One of the deadliest attacks occurred on 27 March 2002 in what became known as the Passover massacre. A Hamas terrorist walked into the dining hall of the Park Hotel in Netanya, north of Tel-Aviv, during a Passover dinner and detonated a bomb, killing 30 people and injuring around 140 others. Many of those killed were elderly, including Holocaust survivors.

Nothing about that history is something to celebrate or romanticise.

Yet rhetoric invoking such violence has increasingly entered public discourse. Critics argue that the perceived silence from the Albanese government sends a troubling message. When chants invoking violent uprisings go unchecked, it reinforces the perception that antisemitic intimidation is being treated differently from other forms of hate speech. Hopefully the Royal Commission will find the Albanese government’s silence contributed to the current climate. Afterall, that is why he was booed by the crowd at the Bondi memorial.

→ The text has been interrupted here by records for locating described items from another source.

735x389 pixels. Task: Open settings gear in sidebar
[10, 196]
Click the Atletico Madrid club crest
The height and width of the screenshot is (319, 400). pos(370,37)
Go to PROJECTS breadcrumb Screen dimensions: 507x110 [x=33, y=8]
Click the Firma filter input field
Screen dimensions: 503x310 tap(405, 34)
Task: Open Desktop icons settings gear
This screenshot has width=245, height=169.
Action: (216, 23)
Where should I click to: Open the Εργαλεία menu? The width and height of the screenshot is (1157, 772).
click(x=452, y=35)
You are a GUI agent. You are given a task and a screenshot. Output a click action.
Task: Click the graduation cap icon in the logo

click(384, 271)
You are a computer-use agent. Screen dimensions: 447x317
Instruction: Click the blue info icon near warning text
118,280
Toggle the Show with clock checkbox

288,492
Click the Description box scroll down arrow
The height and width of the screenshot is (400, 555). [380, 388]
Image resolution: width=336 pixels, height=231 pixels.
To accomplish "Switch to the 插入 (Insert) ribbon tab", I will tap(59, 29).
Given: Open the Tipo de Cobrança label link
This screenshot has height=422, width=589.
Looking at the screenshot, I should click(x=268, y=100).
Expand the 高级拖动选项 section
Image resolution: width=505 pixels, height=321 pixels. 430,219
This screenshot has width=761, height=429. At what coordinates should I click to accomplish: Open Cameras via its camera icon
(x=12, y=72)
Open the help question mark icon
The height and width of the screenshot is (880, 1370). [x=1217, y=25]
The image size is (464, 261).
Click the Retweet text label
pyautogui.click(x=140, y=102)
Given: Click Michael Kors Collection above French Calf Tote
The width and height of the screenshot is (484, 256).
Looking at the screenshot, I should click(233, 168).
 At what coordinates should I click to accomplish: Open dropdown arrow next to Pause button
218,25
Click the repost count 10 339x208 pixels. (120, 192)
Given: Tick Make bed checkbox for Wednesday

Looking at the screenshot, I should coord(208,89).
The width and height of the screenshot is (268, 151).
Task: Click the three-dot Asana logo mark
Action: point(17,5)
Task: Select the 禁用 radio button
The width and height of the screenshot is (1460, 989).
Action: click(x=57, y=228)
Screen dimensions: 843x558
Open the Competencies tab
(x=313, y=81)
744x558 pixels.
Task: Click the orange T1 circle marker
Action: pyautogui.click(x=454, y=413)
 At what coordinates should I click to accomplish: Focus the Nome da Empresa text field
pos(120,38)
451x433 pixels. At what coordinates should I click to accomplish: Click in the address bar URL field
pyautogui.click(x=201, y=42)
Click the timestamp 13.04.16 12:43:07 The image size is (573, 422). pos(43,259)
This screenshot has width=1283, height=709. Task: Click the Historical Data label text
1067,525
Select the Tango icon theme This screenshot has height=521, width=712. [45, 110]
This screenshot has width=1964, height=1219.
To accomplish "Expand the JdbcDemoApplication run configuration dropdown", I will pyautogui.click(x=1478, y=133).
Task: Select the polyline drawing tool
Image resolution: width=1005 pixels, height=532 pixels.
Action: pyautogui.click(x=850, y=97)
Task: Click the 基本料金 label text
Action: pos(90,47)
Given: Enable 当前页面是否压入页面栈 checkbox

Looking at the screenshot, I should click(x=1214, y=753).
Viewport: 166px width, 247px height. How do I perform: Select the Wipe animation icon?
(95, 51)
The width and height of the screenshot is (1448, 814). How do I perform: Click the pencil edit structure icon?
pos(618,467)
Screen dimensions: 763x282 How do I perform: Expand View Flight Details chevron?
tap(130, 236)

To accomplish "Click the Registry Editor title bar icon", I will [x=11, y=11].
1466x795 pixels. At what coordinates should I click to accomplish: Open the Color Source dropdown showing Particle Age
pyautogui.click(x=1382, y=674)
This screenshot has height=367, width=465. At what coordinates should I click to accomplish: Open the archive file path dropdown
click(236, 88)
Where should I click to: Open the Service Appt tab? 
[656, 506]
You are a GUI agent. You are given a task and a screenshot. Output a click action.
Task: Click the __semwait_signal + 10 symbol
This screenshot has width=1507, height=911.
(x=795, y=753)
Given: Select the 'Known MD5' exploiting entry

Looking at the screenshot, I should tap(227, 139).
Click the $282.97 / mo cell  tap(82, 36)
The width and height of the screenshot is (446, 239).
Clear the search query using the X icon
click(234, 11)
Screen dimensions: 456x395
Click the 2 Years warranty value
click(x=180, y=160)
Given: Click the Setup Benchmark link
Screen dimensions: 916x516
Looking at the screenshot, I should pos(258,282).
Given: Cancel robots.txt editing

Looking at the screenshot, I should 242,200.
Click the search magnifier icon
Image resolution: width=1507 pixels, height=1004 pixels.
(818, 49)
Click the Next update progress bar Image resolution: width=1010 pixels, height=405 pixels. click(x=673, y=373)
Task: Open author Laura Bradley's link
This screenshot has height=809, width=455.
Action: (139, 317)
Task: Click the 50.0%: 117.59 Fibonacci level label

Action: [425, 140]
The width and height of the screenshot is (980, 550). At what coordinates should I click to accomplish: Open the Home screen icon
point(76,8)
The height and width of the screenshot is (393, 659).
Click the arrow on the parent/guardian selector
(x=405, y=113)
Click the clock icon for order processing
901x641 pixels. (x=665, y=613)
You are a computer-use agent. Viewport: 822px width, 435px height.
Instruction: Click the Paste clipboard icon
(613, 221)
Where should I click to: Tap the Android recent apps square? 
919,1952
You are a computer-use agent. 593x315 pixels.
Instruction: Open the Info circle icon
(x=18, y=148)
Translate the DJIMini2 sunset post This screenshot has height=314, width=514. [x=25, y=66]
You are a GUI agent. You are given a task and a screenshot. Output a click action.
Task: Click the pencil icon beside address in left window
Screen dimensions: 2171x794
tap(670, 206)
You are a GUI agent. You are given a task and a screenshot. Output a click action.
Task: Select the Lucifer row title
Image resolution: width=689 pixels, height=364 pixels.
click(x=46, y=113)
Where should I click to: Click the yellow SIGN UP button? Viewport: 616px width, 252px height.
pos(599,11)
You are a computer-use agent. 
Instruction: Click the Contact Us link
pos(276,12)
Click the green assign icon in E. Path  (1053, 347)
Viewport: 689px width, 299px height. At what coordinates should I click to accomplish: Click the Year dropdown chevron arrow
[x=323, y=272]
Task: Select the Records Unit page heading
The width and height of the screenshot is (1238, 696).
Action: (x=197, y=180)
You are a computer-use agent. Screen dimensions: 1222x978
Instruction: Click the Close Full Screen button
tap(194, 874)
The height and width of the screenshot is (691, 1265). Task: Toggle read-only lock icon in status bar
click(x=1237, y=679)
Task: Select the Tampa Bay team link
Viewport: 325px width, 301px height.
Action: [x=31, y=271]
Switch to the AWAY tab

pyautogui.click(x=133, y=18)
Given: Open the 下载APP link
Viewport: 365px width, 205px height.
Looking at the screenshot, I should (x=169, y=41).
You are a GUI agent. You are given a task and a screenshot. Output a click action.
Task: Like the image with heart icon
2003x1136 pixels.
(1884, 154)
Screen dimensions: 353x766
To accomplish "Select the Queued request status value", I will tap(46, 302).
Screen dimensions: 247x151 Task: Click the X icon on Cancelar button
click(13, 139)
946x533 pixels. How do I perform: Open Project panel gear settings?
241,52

There is, of course, a profound difference between political expression and the intimidation or vilification of an entire community.

Speech that calls for violence, glorifies terror or dehumanises a people ceases to be part of democratic debate. It becomes a threat to it.

This is precisely why the Royal Commission matters.

Its purpose is not simply to produce a report. It is meant to restore trust, to show that Australia’s institutions can confront extremism, antisemitism and social division honestly and without political filtering.

Richardson’s departure raises doubts about whether that process is unfolding as intended. If someone with his depth of experience felt sidelined or unable to contribute meaningfully, Australians are justified in wondering whether the inquiry’s structure or direction is limiting the expertise it needs most.

Royal Commissions rely heavily on credibility. Once that credibility is questioned, even their strongest findings can struggle to command public confidence.

Australia has faced moments of social tension before. History shows that ignoring warning signs only allows problems to deepen.

The question now is whether this Royal Commission will confront those warnings honestly, or whether Richardson’s resignation is the first sign that something has already gone wrong.

Because if the most qualified voices are walking away, Australians deserve to know why.